Thank you for the permission to flame you, which I will now proceed to do.

First of all, there is absolutely no reason whatsoever to rinse ANYTHING with bleach for your aquarium, ever.

The most you should ever need to do with anything is rinse it in tank water in a bucket. Anything else is handled biologically.

Use foam such as an aquaclear sponge with a hole in it fitted over the intake, this works much better and is easier to rinse, in tank water, when need be.

BLEACH is a highly caustic substance with an extremely high pH.

Even a tiny bit of bleach residue would have sent your pH in your tank way off, and since bleach is concentrated chlorine, no doubt this killed off your biofilter bacteria.


----------



## Pablo (Mar 27, 2006)

Edward said:


> I have to agree.
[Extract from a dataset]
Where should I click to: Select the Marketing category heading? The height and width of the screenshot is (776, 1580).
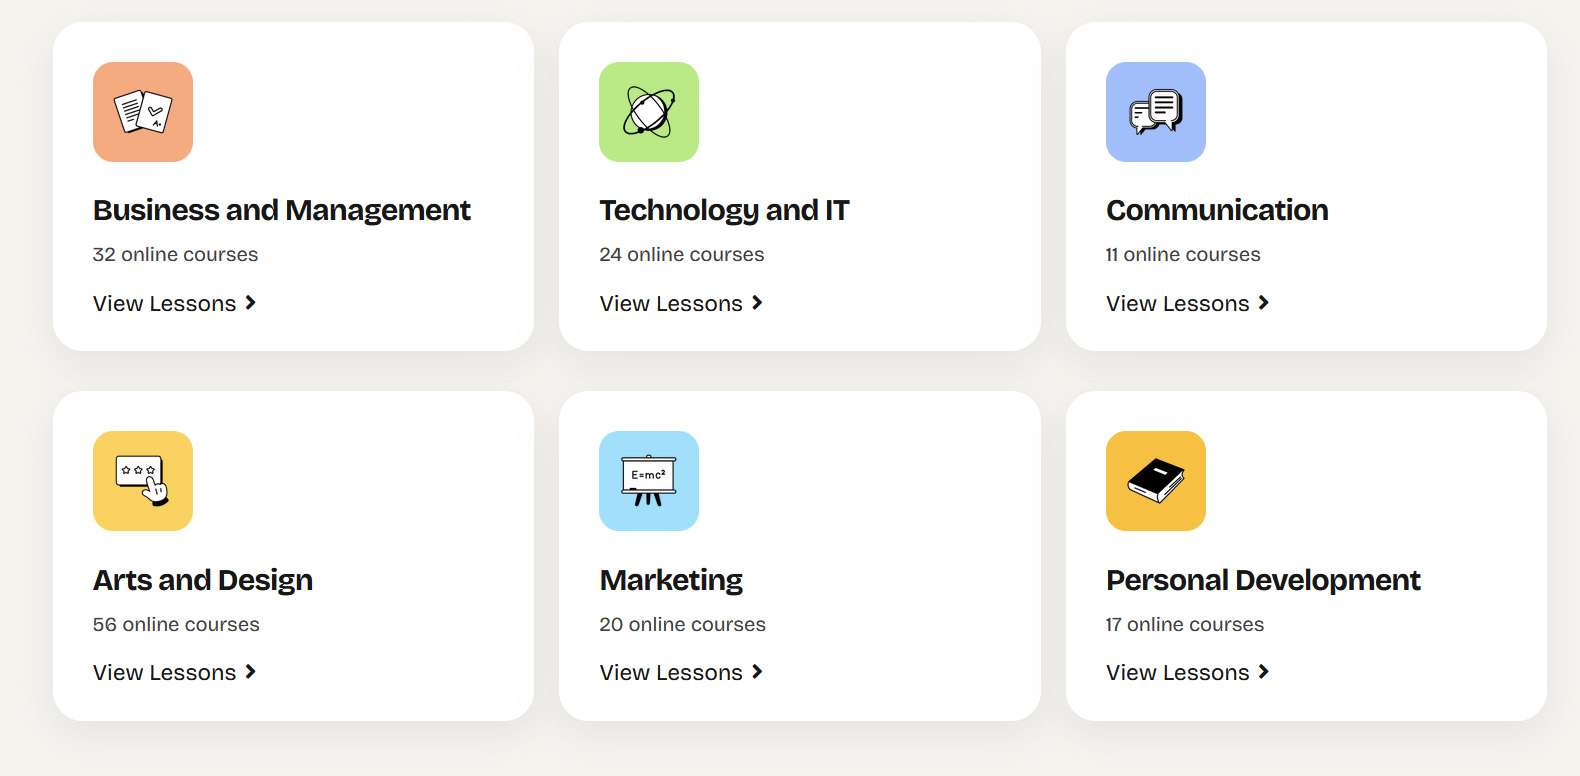tap(671, 580)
Changing water in Toronto area is a risky proposition. Wondering what kind of shit they put in because not even RO units help.


Your R/O unit is broken and / or you don't understand water chemistry.

I used to have an R/O unit and it worked just fine. An R/O unit reduces water to damn near pure H20.

You need to remineralize that and adjust its parameters to what you need before you can use it, unless you're mixing a bit of it with tap water to soften it.

Using Toronto tap water is not risky at all. Just use a good water conditioner like Seachem Prime that removes Chloramine, which is what they use in Toronto, and you'll be fine.

It's also wise to dechlorinate then let the water sit overnight to release nitrogen gas and completely gas out the chlorine as well.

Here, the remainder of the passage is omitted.